### Check your understanding
• A. Quote everything in the wage subsidy text from "You can only" down to "on 2 September.".
• B. Answer these from the wage subsidy text:
(i) What flat rate is paid for people working less than 20 hours per week?
(ii) How large a revenue drop must a business have had, or expect to have?
(iii) On what date did Wage Subsidy August 2021 #4 close?
• C. List every earlier round of the wage subsidy that the wage subsidy text names, each with the date it closed.

### Source passage
▶

We’ll be updating this page with questions we receive from our members about the government's COVID-19 Wage Subsidy August 2021.
- Get our latest advice about doing business at Alert Level 4.
- Get answers to questions about doing business at Alert Level 3.
This information is correct as of 18 November 2021.
What is the Wage Subsidy August 2021?
The COVID-19 Wage Subsidy August 2021 is a payment available to businesses throughout NZ (including self-employed people) who are significantly impacted by the continuation of Alert Levels 3 and 4 from 17 August 2021 onwards. The payment is a contribution towards employees' wages for a 2-week period.
Business must have had, or expect to have, a revenue drop of at least 40% because of COVID-19 over the period of 14 consecutive days, compared to either:
- a typical 14 consecutive days of revenue in the 6 weeks immediately before the move to Alert Level 4 on 17 August 2021; or
- the same 14 consecutive days in 2020 or 2019, if your business has highly seasonal revenue.
The subsidy is paid at a flat rate of:
- $600.00 for people working 20 hours or more per week (full-time rate)
- $359.00 for people working less than 20 hours per week (part-time rate).
The subsidy is paid as a lump sum and covers 2 weeks per employee.
You can only receive one COVID-19 subsidy at any one time per employee, so you can't be getting the short-term absence payment or leave support scheme payment at the same time.
What happened to earlier rounds of the Wage Subsidy August 2021?
If you applied for the any of the previous rounds of the August wage subsidy, you will need to wait at least 2 weeks after you applied before you can apply again, even if you haven't received a payment yet.
If not, then you will be able to apply for the current wage subsidy payment round.
Applications for earlier rounds:
- The Initial Wage Subsidy August 2021 closed on 2 September.
- Wage Subsidy August 2021 #2 closed on 16 September.
- Wage Subsidy August 2021 #3 closed on 30 September.
- Wage Subsidy August 2021 #4 closed on 14 October.
- Wage Subsidy August 2021 #5 closed on 28 October.
- Wage Subsidy August 2021 #6 closed on 11 November.

◀

### Source data

▶

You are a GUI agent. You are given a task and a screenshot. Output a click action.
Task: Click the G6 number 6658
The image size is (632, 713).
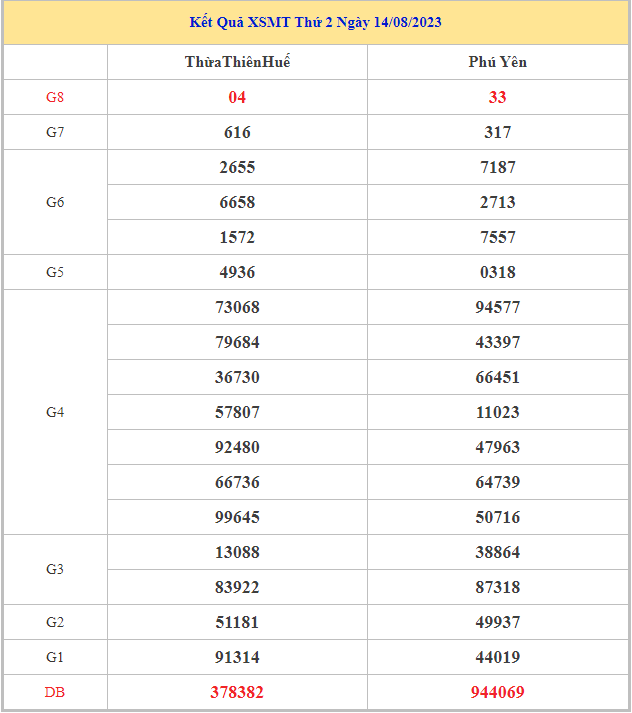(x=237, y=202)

◀
▶

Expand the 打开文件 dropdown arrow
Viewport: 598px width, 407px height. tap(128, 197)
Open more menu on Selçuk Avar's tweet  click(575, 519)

◀
▶

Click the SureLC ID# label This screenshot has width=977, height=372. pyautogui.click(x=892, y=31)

◀

### Outputs in order
• A.
You can only receive one COVID-19 subsidy at any one time per employee, so you can't be getting the short-term absence payment or leave support scheme payment at the same time.
What happened to earlier rounds of the Wage Subsidy August 2021?
If you applied for the any of the previous rounds of the August wage subsidy, you will need to wait at least 2 weeks after you applied before you can apply again, even if you haven't received a payment yet.
If not, then you will be able to apply for the current wage subsidy payment round.
Applications for earlier rounds:
- The Initial Wage Subsidy August 2021 closed on 2 September.

• B.
(i) $359.00
(ii) At least 40%
(iii) 14 October

• C.
The Initial Wage Subsidy August 2021: 2 September
Wage Subsidy August 2021 #2: 16 September
Wage Subsidy August 2021 #3: 30 September
Wage Subsidy August 2021 #4: 14 October
Wage Subsidy August 2021 #5: 28 October
Wage Subsidy August 2021 #6: 11 November